LISTE DES TÂCHES:
• A. Reproduisez le passage de l'article sur le Grand Prix de La Baule, de « Première manche : huit » à « de son père. ».
• B. D'après l'article sur le Grand Prix de La Baule, qui a conçu le parcours ?
• C. Écrivez la suite de l'article sur le Grand Prix de La Baule, à partir de l'endroit où il s'arrête.

PASSAGE EXTRAIT:
--------------------------------

1m60 de pure sélection, 50 cavaliers au départ, et au final, une certitude : il fallait être très, très fort pour jouer un rôle cet après-midi à La Baule. Le Grand Prix 5* du CSIO s’est joué sur un parcours relevé concocté par Grégory Bodo et son équipe. Et s’il a fait mal, il a surtout mis en lumière huit couples capables d’en sortir sans faute. Pas un Français parmi eux. Ils étaient pourtant 11 au départ. Pas plus de Belges non plus. Il y a des années comme ça. L’histoire s’est donc écrite ailleurs. Et elle s’est bien écrite…

Première manche : huit élus
Parmi les heureux de la première manche, un casting cinq étoiles : le Brésilien Pedro Veniss, le Suédois champion olympique Henrik von Eckermann, le roi d’Écosse Scott Brash sur sa jument étincelante Hello Folie, l’Américain toujours dans le bons coups McLain Ward, l’Italien Riccardo Pisani, l’Allemand Richard Vogel, le Colombien inoxydable René Lopez, et enfin, un certain Daniel Deusser, en selle sur un étalon, Otello de Guldenboom, digne héritier de son père.

--------------------------------

DONNÉES FOURNIES:
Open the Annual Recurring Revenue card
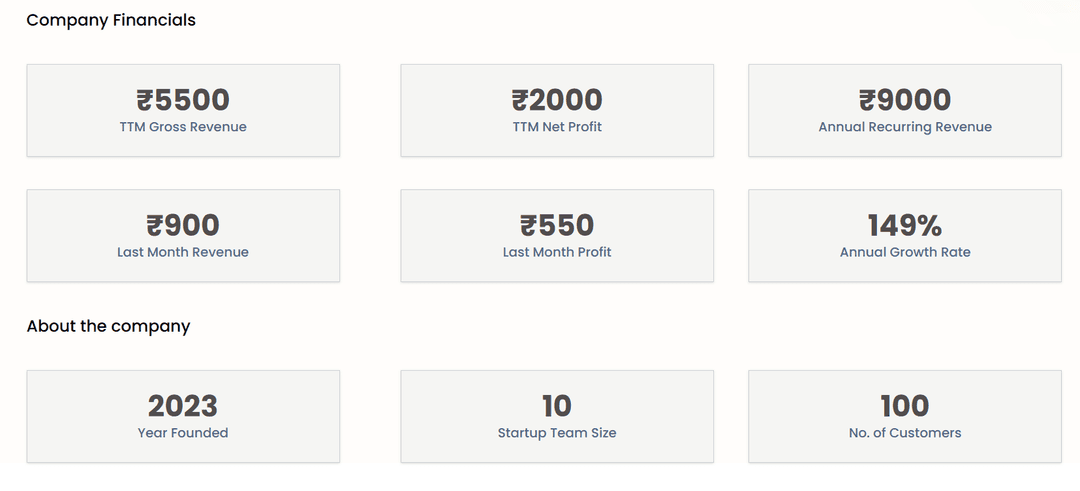 (x=905, y=110)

--------------------------------

RÉPONSES FOURNIES:
• A.
Première manche : huit élus
Parmi les heureux de la première manche, un casting cinq étoiles : le Brésilien Pedro Veniss, le Suédois champion olympique Henrik von Eckermann, le roi d’Écosse Scott Brash sur sa jument étincelante Hello Folie, l’Américain toujours dans le bons coups McLain Ward, l’Italien Riccardo Pisani, l’Allemand Richard Vogel, le Colombien inoxydable René Lopez, et enfin, un certain Daniel Deusser, en selle sur un étalon, Otello de Guldenboom, digne héritier de son père.

• B. Grégory Bodo et son équipe.

• C.
Barrage : du sang froid, des virages, et une affaire de centièmes
Pedro Veniss est le premier à plonger dans ce barrage très tournant. Il joue juste : les angles sont bons, l’équilibre est là, le galop bien cadencé. Chrono correct. Le temps peut être amélioré, mais le double sans faute est là.
Henrik von Eckermann, lui, cale : deux fautes, un barrage à oublier. Scott Brash, qui avait la gagne dans un coin de tête, hausse le ton. Il attaque, envoie sa Hello Folie dans un tempo à faire frémir les chronomètres, mais une faute vient tout gâcher. Et le temps ? Même pas meilleur que celui de Veniss finalement.
Et voilà McLain Ward. Avec Imperial HBF (VDL Glasgow vh Merelsnest x Original VDL, un cheval qu’il ne monte que depuis quelques semaines mais qu’il gère déjà comme un vieux complice. L’Américain relance à chaque réception, et gratte six dixièmes sur le Brésilien. C’est chirurgical. 39.17. Nouveau leader.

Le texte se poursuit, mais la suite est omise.